Historically, Indian startups were known for their relentless pursuit of growth, often at the expense of financial stability, leading to substantial losses while acquiring customers with investor funds. However, the COVID-19 pandemic and the subsequent funding slowdown have compelled more mature startups to concentrate on profitability, a trend that is now influencing early-stage companies as well.
According to a survey conducted by venture debt firm Innoven Capital, most early-stage startups in India anticipate reaching break-even within the next two years, while several late-stage firms have already achieved profitability. The survey, which included over 100 founders from various sectors, highlights a notable shift in mindset over the past 12 to 18 months. Investors are increasingly favoring sustainable business models and healthier unit economics, prompting even nascent startups to focus on profitability rather than just rapid growth.
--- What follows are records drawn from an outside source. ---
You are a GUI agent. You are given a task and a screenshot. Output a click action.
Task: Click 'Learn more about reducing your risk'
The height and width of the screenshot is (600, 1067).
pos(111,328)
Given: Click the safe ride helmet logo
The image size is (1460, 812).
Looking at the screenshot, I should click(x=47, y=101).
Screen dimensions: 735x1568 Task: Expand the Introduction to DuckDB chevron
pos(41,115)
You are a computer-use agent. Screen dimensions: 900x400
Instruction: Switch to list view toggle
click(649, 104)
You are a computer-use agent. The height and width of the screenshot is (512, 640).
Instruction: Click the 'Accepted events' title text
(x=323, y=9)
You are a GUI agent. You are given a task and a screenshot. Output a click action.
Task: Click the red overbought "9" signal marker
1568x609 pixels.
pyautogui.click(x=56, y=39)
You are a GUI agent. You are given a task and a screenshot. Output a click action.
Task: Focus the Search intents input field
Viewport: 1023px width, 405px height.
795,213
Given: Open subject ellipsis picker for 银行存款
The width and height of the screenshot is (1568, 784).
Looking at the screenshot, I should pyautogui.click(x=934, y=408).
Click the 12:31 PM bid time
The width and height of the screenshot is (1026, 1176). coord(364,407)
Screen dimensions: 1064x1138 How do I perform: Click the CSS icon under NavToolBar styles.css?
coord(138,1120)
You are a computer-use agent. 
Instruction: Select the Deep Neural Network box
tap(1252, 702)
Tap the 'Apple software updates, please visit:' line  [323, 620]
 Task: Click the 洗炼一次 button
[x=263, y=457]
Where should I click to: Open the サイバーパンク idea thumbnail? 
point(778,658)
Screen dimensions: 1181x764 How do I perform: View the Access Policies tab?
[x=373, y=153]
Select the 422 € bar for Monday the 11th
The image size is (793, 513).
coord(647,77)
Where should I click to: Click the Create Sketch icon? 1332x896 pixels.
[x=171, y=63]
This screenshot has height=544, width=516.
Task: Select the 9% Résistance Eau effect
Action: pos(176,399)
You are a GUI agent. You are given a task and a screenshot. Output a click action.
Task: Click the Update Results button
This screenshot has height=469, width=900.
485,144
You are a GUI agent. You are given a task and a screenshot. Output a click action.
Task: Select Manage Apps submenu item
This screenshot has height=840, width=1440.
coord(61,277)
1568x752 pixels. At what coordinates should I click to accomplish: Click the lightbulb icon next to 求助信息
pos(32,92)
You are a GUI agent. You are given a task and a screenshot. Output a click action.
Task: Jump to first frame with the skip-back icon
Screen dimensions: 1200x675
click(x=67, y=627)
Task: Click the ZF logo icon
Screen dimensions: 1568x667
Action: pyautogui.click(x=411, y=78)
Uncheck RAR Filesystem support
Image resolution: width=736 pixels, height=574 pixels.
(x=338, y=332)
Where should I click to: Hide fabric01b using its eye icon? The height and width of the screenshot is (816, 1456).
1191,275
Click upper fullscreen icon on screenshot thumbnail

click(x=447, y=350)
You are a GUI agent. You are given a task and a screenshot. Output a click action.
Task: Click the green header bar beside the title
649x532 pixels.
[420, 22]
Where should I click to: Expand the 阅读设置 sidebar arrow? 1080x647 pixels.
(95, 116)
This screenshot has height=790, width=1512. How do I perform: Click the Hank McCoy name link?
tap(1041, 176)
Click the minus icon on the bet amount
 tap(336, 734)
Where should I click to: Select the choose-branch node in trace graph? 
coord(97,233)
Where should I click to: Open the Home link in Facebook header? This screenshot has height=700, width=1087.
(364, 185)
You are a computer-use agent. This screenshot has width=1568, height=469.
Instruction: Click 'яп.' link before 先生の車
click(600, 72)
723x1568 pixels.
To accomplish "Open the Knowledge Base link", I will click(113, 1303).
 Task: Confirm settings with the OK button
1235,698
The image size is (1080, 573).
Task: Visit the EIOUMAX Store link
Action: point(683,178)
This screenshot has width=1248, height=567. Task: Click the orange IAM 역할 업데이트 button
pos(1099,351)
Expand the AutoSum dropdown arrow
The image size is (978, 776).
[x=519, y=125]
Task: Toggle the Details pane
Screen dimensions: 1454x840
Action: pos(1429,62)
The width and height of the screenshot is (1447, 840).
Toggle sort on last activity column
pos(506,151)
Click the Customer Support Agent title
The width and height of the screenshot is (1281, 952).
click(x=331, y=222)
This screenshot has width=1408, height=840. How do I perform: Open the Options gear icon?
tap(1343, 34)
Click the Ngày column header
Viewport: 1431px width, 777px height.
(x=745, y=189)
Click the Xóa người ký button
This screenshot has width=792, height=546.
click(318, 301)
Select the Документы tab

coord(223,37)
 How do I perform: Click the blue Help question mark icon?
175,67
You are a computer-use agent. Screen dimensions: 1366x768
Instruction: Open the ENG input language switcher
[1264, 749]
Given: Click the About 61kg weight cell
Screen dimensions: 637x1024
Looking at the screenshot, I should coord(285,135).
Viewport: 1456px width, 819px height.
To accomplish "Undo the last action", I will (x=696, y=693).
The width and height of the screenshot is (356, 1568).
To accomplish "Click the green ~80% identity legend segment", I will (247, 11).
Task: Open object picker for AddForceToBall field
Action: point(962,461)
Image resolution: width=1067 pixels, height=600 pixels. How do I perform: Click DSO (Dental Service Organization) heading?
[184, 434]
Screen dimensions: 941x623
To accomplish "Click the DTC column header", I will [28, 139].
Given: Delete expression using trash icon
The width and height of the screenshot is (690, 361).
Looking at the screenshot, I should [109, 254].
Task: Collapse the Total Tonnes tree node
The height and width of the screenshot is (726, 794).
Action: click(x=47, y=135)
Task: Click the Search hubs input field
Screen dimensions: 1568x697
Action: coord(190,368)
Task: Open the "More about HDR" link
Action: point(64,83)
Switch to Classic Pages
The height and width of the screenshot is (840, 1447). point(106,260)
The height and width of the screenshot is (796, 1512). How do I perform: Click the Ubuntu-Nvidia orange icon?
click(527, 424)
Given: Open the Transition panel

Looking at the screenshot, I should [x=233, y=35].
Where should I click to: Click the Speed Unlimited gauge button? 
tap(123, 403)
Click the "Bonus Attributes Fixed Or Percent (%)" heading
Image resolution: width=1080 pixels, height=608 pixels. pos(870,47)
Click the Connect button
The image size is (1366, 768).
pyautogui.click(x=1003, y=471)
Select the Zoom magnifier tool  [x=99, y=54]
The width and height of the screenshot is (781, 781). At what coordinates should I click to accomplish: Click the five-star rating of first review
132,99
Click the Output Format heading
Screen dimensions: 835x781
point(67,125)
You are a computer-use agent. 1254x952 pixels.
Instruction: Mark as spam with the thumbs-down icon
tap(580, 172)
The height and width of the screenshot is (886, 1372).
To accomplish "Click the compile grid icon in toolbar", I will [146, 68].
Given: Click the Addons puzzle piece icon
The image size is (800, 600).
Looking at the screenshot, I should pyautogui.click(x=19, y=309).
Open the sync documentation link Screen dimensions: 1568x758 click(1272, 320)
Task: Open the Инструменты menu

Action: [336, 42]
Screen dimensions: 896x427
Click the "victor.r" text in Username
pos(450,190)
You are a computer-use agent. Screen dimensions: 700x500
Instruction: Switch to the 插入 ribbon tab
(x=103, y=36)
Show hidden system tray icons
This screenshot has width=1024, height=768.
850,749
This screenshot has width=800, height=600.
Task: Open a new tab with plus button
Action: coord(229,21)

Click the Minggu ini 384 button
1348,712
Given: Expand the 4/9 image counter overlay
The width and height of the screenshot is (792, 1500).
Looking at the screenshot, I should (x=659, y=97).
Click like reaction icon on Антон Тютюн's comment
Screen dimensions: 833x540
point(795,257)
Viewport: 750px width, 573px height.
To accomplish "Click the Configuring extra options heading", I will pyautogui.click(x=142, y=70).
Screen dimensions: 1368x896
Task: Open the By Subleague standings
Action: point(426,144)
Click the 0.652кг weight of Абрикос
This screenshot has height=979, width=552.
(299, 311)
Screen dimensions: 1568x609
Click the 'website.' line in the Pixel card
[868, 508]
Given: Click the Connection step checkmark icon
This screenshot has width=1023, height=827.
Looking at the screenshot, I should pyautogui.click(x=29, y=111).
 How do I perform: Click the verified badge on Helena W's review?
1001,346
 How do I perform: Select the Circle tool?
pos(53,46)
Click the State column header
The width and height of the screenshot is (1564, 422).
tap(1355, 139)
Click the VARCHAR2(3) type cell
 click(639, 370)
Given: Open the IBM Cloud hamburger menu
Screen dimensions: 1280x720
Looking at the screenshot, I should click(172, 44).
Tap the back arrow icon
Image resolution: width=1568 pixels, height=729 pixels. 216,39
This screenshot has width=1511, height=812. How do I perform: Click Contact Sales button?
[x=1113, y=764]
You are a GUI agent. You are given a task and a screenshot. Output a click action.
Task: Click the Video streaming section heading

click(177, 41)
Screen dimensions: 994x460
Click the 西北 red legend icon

Among the surveyed startups, 28% were early-stage, with the remainder being growth and late-stage firms. Ashish Sharma, managing partner at Innoven Capital, noted that while the emphasis on profitability versus growth was more pronounced in late-stage companies, early-stage startups are also becoming more aware of the need to balance growth with cash management.
The market correction follows a period of inflated valuations during the pandemic when capital was plentiful. As the funding boom has subsided, both startup founders and investors are reevaluating their strategies. The survey revealed that 41% of startup founders reported being EBITDA profitable, an increase from 30% the previous year. This trend is particularly noticeable in the direct-to-consumer (D2C), logistics, and business-to-business (B2B) sectors, although the artificial intelligence (AI) sector remains an outlier, with investors still prioritizing growth over immediate profitability.
The cooling of private markets has led startups to reconsider their liquidity options, with venture capital and private equity investors becoming more selective. As a result, many companies are exploring public market opportunities.